:: EXTRACTED RECORDS ::
·····

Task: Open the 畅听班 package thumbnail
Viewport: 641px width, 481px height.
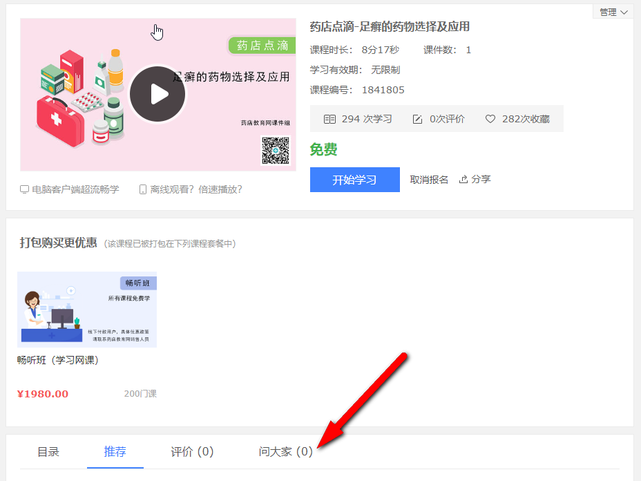Action: [87, 309]
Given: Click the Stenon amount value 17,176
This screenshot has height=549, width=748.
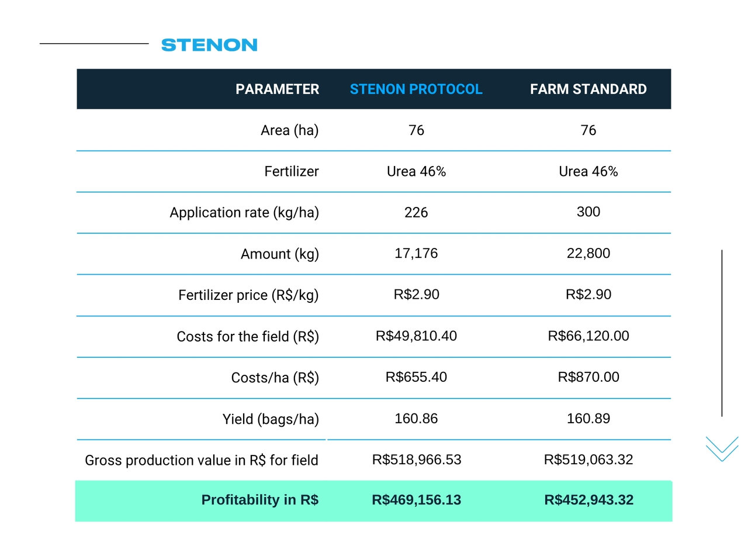Looking at the screenshot, I should 416,253.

·····

:: GIVEN INSTRUCTION ::
Write out every line of the entries above verbatim, leaving the pictures out of your copy.

:: ANSWER BELOW ::
Task: Open the 畅听班 package thumbnail
Viewport: 641px width, 481px height.
Action: [87, 309]
Given: Click the Stenon amount value 17,176
This screenshot has height=549, width=748.
Looking at the screenshot, I should 416,253.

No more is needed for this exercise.